The act’s insistence on transparency, accountability, and efficiency not only can root out crooks and fools, but also could show actors at all levels of government what kinds of initiatives work, and how, and how well, keeping cash-strapped, time-pressured state and local governments from reinventing the wheel, which is a particular concern with Recovery Act funds because of the law’s strict timelines. 

But sometimes a good idea translates into a bad result, not because of malfeasance but because of everyday limitations of knowledge and the vagaries of circumstance. And that has lessons, too. Experiments in laboratories of democracy sometimes fail--and that’s explicit in Justice Brandeis’ famous quotation about the benefits of a federal system: “It is one of the happy incidents of the federal system that a single courageous state may, if its citizens choose, serve as a laboratory; and try novel social and economic experiments without risk to the rest of the country.”

Brandeis’ full dissenting opinion from which this quote is taken is quite eloquent on the need for experimentation, and its attendant risks, particularly in times of crisis (this dissent was written in 1932):

The remedy might bring evils worse than the present disease. The obstacles to success seem insuperable…. Even more serious are the obstacles to success inherent in the demands which execution of the project would make upon human intelligence and upon the character of men. Man is weak and his judgment is at best fallible. Yet the advances in the exact sciences and the achievements in invention remind us that the seemingly impossible sometimes happens.… There must be power in the states and the nation to remold, through experimentation, our economic practices and institutions to meet changing social and economic needs.… To stay experimentation in things social and economic is a grave responsibility. Denial of the right to experiment may be fraught with serious consequences to the nation.

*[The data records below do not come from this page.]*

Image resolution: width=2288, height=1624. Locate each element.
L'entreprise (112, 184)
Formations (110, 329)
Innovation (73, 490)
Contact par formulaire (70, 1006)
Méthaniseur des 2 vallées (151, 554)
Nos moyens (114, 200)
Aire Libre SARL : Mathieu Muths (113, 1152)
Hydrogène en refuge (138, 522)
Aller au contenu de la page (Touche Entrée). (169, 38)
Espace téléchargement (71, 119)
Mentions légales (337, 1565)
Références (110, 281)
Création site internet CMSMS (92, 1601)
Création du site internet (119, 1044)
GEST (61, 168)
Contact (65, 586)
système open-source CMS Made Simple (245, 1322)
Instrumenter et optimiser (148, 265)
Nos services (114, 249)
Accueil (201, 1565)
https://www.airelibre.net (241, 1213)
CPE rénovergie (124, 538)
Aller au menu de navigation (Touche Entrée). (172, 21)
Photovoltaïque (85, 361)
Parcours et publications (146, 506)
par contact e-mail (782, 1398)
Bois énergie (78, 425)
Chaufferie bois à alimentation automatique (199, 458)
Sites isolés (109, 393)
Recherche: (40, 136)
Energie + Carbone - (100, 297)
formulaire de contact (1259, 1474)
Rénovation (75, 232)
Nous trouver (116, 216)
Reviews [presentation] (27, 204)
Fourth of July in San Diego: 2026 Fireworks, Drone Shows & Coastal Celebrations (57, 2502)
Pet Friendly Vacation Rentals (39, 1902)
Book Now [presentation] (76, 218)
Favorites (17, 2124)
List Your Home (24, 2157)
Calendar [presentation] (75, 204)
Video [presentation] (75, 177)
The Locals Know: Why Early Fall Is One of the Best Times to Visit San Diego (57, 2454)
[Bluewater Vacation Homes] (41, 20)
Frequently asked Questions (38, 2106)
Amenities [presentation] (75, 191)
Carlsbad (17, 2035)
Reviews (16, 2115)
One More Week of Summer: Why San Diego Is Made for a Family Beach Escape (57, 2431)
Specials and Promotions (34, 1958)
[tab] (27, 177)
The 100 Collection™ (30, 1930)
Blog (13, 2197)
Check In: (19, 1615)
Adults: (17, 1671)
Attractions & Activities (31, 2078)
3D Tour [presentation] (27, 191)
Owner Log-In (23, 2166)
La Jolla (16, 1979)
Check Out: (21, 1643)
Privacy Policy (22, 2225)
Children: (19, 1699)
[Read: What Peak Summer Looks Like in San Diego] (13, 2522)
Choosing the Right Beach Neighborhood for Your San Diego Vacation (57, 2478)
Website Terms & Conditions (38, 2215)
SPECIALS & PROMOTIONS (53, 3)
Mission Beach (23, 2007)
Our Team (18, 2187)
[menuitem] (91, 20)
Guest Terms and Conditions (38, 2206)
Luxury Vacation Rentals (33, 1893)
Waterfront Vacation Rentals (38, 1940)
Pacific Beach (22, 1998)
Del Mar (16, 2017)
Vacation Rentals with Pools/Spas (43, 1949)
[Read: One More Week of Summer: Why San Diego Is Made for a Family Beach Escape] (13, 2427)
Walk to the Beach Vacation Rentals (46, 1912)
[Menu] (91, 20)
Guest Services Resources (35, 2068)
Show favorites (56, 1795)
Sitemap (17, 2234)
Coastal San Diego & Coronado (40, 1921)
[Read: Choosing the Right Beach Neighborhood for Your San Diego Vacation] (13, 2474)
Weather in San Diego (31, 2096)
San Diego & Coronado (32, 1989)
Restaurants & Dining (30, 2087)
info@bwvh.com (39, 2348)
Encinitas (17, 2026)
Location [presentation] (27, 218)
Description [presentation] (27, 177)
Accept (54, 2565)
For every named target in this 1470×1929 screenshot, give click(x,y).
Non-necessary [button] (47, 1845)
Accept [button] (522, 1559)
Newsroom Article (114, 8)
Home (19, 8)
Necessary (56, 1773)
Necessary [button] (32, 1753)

Those consequences of drowning policymakers’ innovative impulses are at least as bad as the consequences of waste, fraud, and abuse that so exercise Washington lawmakers. 

The Recovery Act’s goal of transformation was lost in the “jobs jobs jobs” rhetoric surrounding its passage. But the act could in fact be transformative if it creates a system of accountability and transparency that encourages voters and governments to learn from others’ mistakes and not fear the downsides of creativity.